» What the task requires
Everything from the line containing "Image resolution: width=783" through the end of the data below should be copied exactly, with no other lines.

» Extracted material

────────────────────

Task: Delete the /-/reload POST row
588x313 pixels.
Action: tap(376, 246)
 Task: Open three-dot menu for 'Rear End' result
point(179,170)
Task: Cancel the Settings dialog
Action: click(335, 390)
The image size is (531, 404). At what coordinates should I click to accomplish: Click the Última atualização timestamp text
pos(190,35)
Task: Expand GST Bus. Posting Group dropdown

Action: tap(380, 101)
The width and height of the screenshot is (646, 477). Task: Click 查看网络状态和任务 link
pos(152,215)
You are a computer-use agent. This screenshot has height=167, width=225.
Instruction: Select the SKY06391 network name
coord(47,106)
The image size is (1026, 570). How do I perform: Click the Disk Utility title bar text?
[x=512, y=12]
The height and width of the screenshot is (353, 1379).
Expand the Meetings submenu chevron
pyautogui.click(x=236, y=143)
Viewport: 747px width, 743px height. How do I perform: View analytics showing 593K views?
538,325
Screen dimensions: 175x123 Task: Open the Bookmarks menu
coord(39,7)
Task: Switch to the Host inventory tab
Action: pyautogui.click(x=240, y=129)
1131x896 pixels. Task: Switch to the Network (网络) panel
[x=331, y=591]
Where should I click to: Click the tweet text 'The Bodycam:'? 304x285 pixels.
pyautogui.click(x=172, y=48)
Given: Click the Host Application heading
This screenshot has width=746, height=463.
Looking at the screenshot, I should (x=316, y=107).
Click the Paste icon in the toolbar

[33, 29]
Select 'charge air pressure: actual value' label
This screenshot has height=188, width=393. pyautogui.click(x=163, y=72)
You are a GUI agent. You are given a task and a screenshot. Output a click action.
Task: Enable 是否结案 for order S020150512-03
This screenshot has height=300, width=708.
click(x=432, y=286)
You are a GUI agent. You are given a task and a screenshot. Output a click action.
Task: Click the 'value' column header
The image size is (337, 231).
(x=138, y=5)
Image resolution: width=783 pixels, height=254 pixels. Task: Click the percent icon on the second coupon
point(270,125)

────────────────────

» Completed task
Image resolution: width=783 pixels, height=254 pixels. Task: Click the percent icon on the second coupon
point(270,125)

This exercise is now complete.